EXERCISE INSTRUCTIONS = Only the lines below starting at the one containing "Where should I" and ending at the one containing "The image size" belong in the answer, each copied exactly.
─── PROVIDED INFORMATION ───
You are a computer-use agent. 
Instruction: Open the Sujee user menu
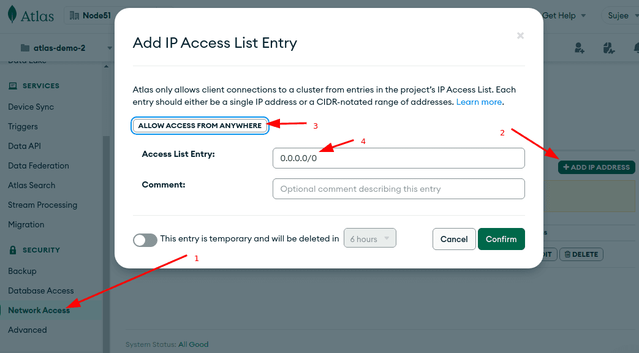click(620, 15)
───
─── PROVIDED INFORMATION ───
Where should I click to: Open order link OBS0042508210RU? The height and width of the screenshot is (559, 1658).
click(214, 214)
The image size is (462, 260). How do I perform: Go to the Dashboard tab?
───
SOLUTION FOR THIS TASK =
Where should I click to: Open order link OBS0042508210RU? The height and width of the screenshot is (559, 1658).
click(214, 214)
The image size is (462, 260). How do I perform: Go to the Dashboard tab?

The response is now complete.